▸ **DATASET**:
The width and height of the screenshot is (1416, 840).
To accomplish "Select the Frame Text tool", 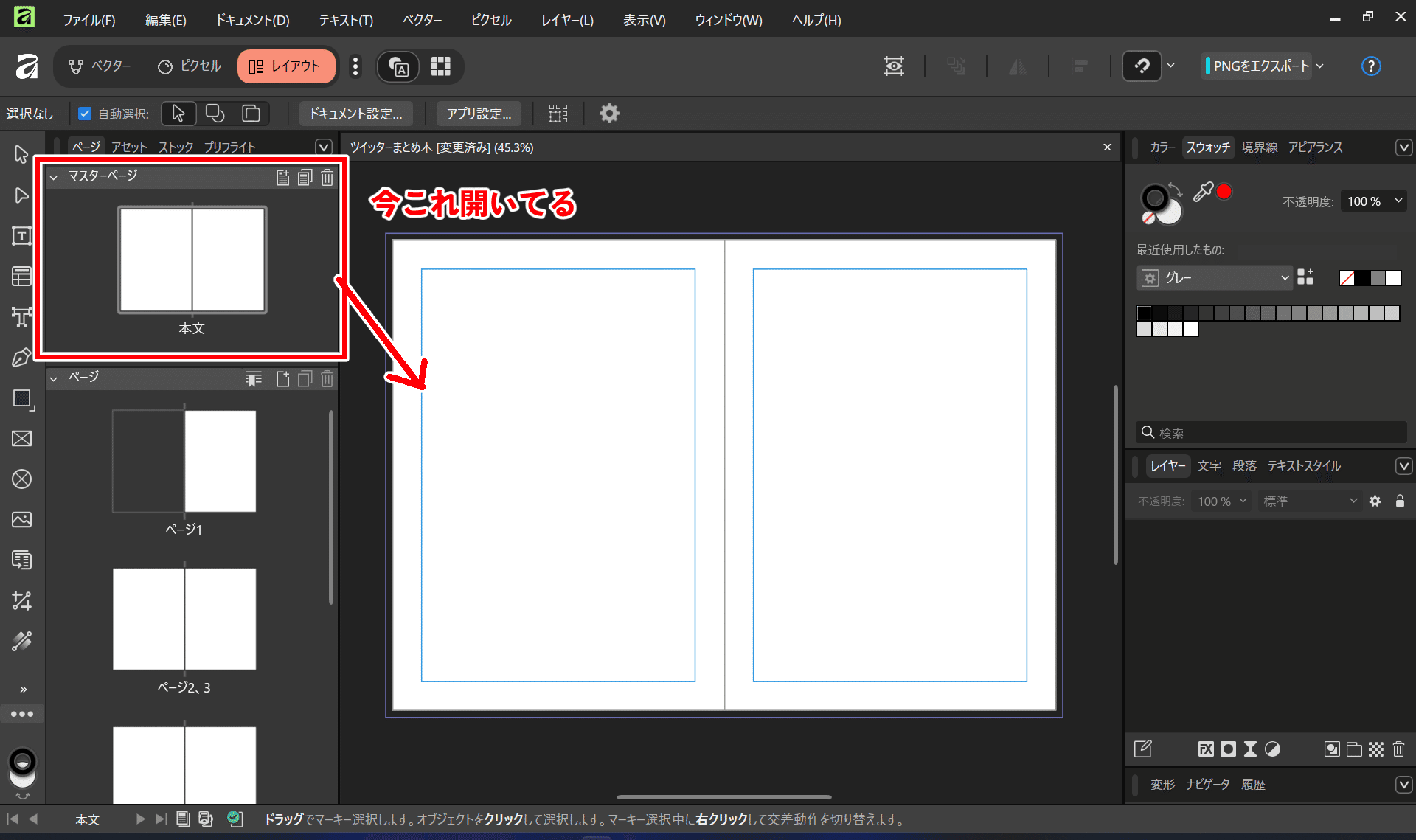I will point(21,236).
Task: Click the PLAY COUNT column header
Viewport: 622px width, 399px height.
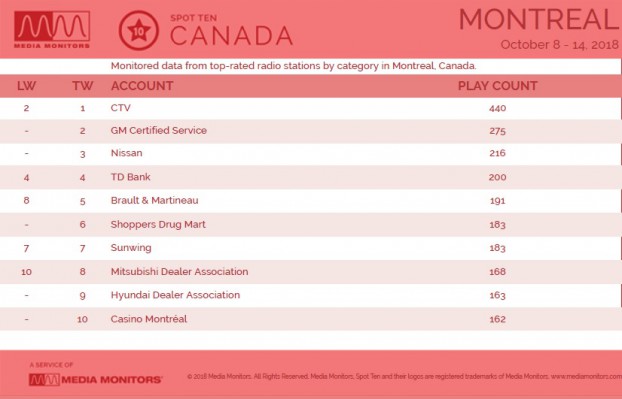Action: (x=497, y=86)
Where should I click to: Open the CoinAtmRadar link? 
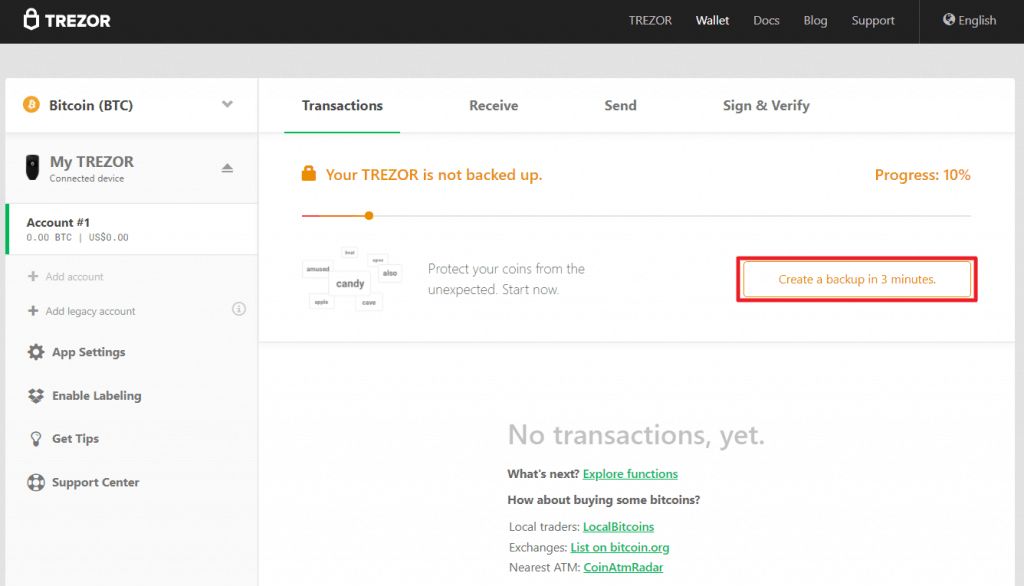pyautogui.click(x=622, y=566)
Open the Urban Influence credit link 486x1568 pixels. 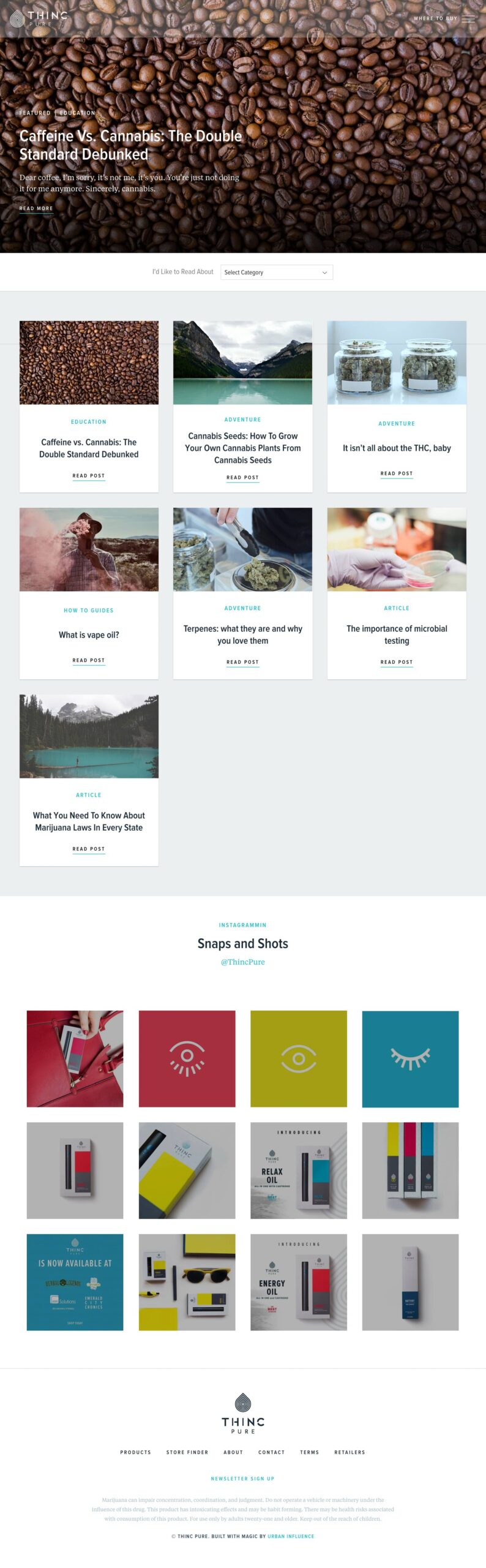(291, 1536)
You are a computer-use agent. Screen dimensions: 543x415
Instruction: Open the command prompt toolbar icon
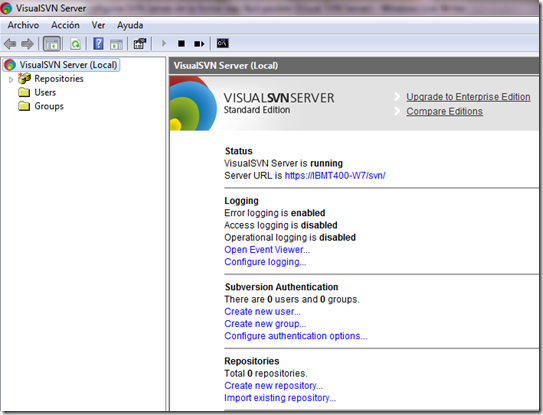(x=223, y=43)
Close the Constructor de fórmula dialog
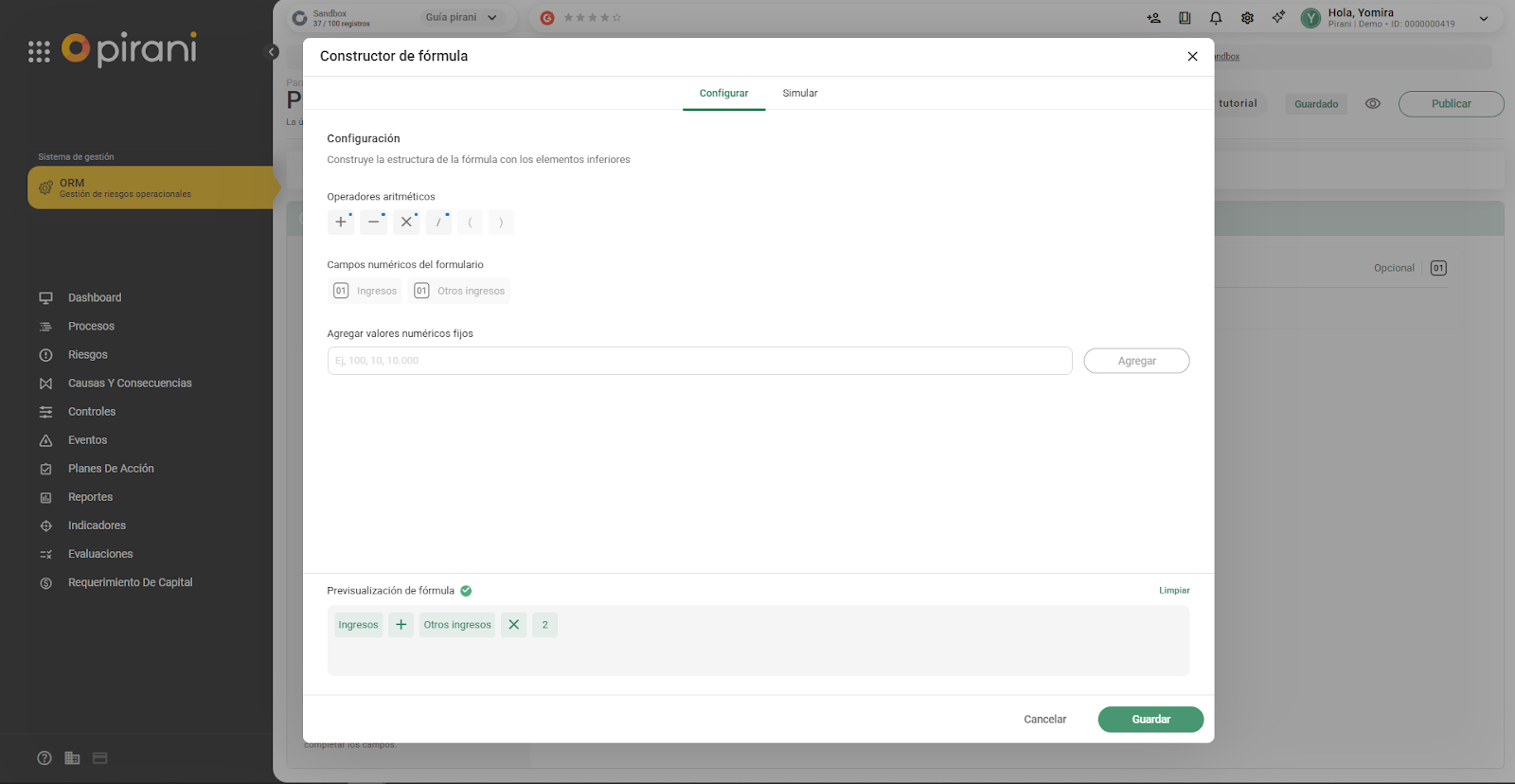Screen dimensions: 1515x784 [x=1192, y=57]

▸ **TASK DETAILS**: All that is needed is the lines from the line holding "You are a computer-use" to the final line of the listing above, repeated exactly, pictures excluded.

▸ **OUTPUT BELOW**:
You are a computer-use agent. Screen dimensions: 543x415
Instruction: Open the command prompt toolbar icon
(x=223, y=43)
Close the Constructor de fórmula dialog
Screen dimensions: 1515x784 [x=1192, y=57]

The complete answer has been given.